→ **What to produce**
Which lines below contain "computer"? Copy every one of them.

Extracted entries: Begin

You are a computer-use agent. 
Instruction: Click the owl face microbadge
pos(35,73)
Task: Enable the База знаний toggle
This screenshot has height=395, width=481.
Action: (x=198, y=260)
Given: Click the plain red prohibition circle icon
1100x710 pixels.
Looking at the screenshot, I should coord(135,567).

Extracted entries: End
Extracted entries: Begin

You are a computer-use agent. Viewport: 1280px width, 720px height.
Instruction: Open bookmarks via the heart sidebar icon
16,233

Extracted entries: End

→ **Answer for the task**
You are a computer-use agent. 
You are a computer-use agent. Viewport: 1280px width, 720px height.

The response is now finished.